(Beginning of Supplied text)

Tajikistan's Plutonium Scare
Police foil an attempt to smuggle weapons-grade nuclear material for sale in Afghanistan or Pakistan.
Tajikistan's Plutonium Scare
Police foil an attempt to smuggle weapons-grade nuclear material for sale in Afghanistan or Pakistan.
The arrest of three men arrested for allegedly trying to smuggle plutonium through Tajikistan has highlighted concerns about the security of the republic’s borders.
Officials estimate the black market value of the seized plutonium –a nuclear element produced from uranium and used to make weapons as well as in power stations – at more than 20,000 US dollars.
According to Vladimir Echouprov, a coordinator with Greenpeace’s energy department in Moscow, this amount of plutonium is far too small to make a nuclear bomb, but it is more than sufficient to make a so-called dirty bomb, in which radioactive material is spread by conventional explosives. The tiniest amounts used in such a bomb would cause cancers and render the blast area uninhabitable for years.
Defence analysts have long considered Tajikistan to be the weakest link on the long-established smuggling route linking Afghanistan with Russia and western Europe. A recent series of attacks blamed on Islamic extremists has heightened fears that a “dirty bomb” could be constructed using plutonium smuggled through Central Asia.
The DCA say that a man arrested on March 15 – who was identified only as a 50-year-old resident of the city of Fergana in Uzbekistan – has confessed under questioning that he was intending to sell the plutonium to potential buyers in Afghanistan or Pakistan.
The republic’s security ministry launched an investigation when two Tajik citizens were arrested two days later on suspicion of aiding the alleged smuggler.
The DCA – a government agency set up in 1999 with the help of the United Nations to tackle drugs trafficking – arrested the man as he travelled from northern Tajikistan to Dushanbe.
Although the arrest was conducted by DCA, those arrested were handed over to the Tajik security ministry, which is responsible for cases such as these. If found guilty, the men face between six and eight years imprisonment.

(End of Supplied text)
(Beginning of Data listing)

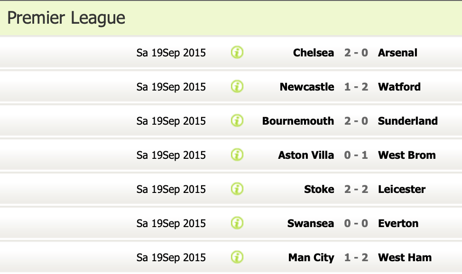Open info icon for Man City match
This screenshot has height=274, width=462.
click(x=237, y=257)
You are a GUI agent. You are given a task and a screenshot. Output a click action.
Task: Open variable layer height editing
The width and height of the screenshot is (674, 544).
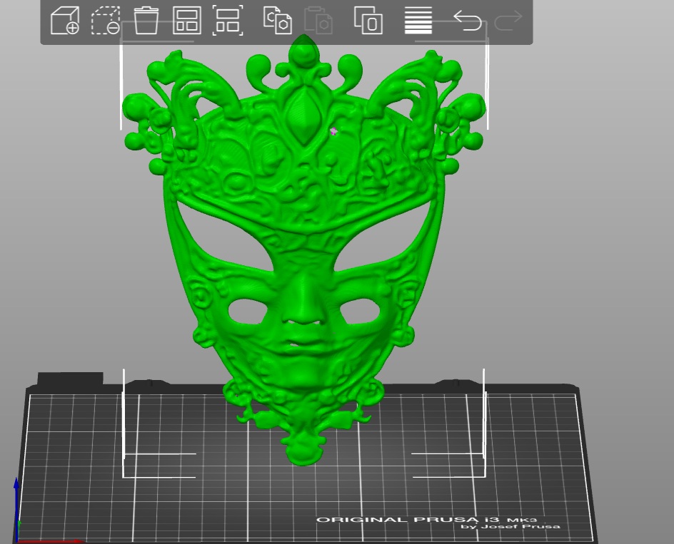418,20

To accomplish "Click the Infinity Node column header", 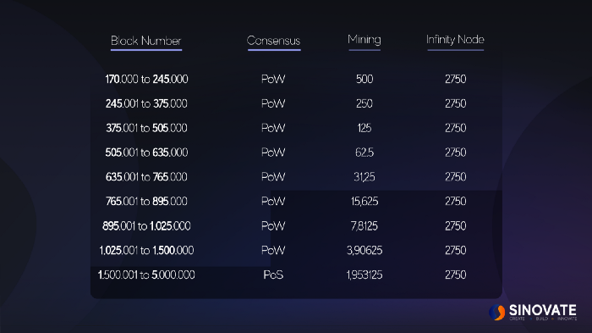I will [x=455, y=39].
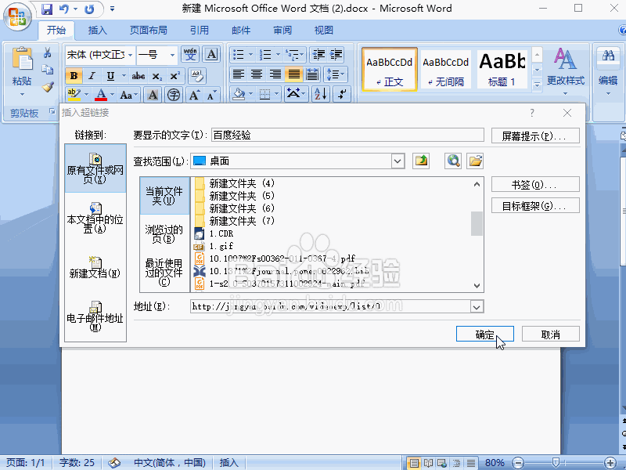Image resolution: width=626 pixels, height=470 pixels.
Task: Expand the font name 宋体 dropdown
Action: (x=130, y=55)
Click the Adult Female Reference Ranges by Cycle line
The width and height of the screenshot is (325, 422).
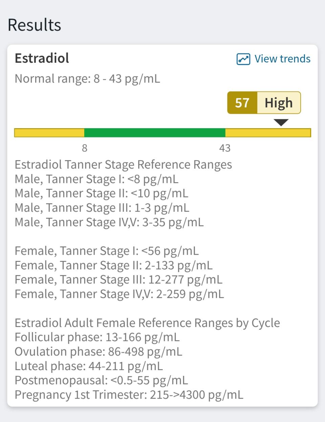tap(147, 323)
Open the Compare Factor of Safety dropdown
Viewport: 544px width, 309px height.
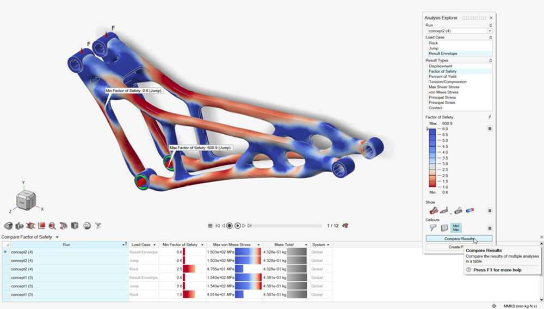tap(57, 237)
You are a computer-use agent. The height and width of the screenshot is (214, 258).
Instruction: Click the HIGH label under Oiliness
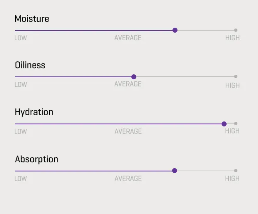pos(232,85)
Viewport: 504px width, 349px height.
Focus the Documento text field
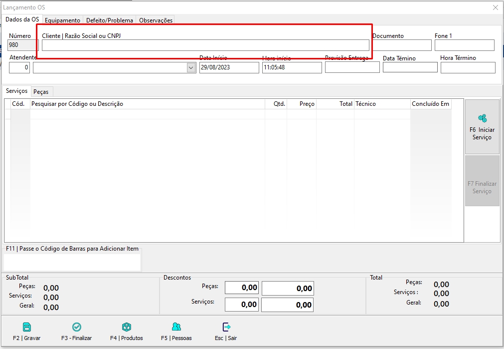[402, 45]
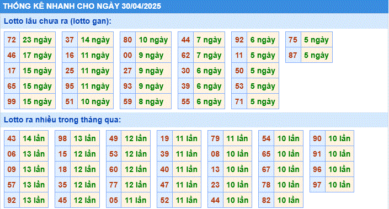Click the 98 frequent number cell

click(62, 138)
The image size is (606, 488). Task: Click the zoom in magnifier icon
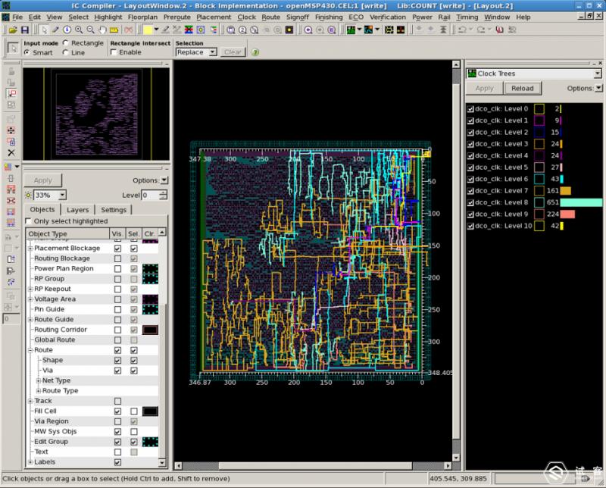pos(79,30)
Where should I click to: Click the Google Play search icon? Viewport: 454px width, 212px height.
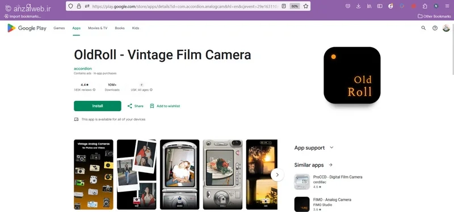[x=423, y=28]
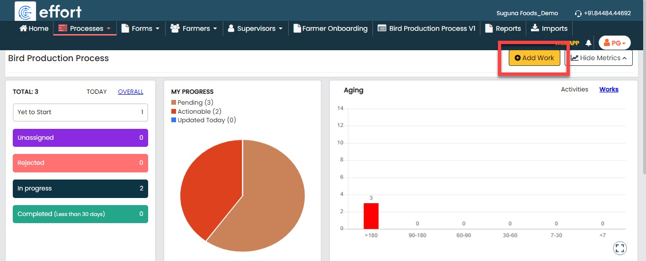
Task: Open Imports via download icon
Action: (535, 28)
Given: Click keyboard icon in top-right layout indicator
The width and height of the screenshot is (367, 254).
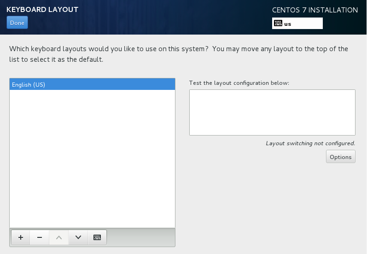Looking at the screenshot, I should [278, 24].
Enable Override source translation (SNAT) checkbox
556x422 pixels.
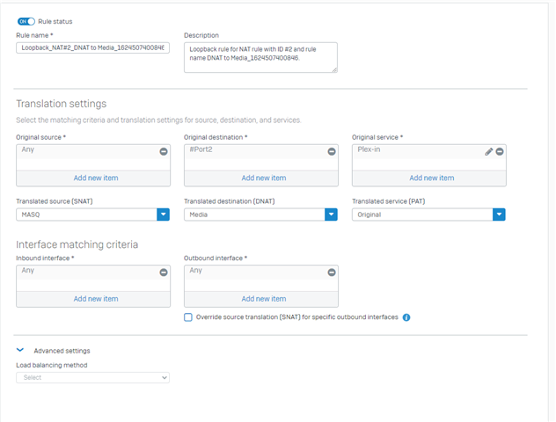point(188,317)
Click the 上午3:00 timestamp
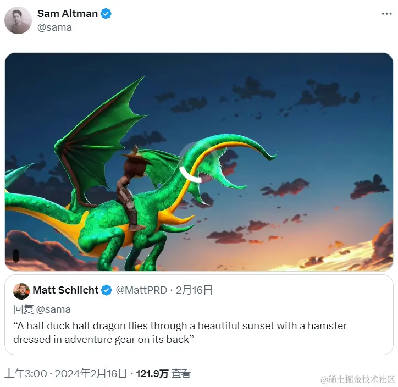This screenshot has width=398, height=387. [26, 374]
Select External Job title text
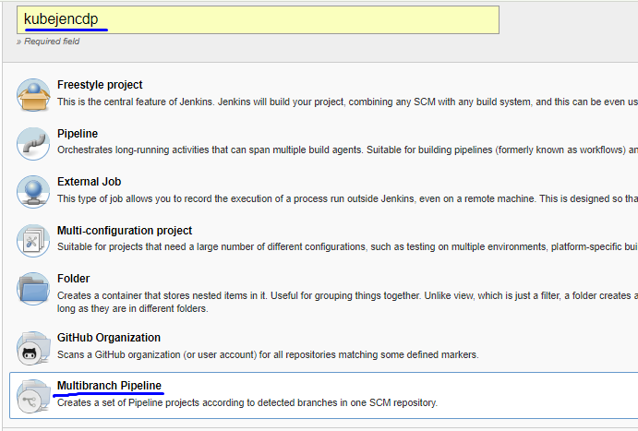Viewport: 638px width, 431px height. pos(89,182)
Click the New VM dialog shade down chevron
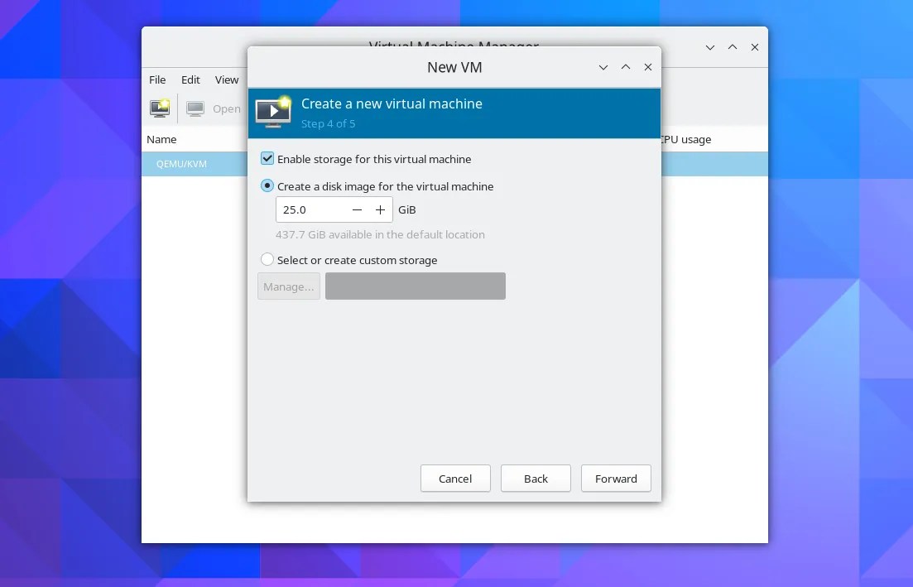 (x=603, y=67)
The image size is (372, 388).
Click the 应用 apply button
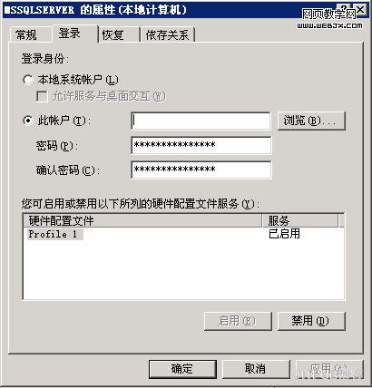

(End of Data listing)

## What this exercise asks:
[A] Duplicate the passage of the article on Tajikistan's plutonium scare starting at "The arrest of" and ending at "20,000 US dollars.".
[B] In the article on Tajikistan's plutonium scare, what prison term do the arrested men face if found guilty?

## Per-task outputs:
[A]
The arrest of three men arrested for allegedly trying to smuggle plutonium through Tajikistan has highlighted concerns about the security of the republic’s borders.
Officials estimate the black market value of the seized plutonium –a nuclear element produced from uranium and used to make weapons as well as in power stations – at more than 20,000 US dollars.

[B] Between six and eight years.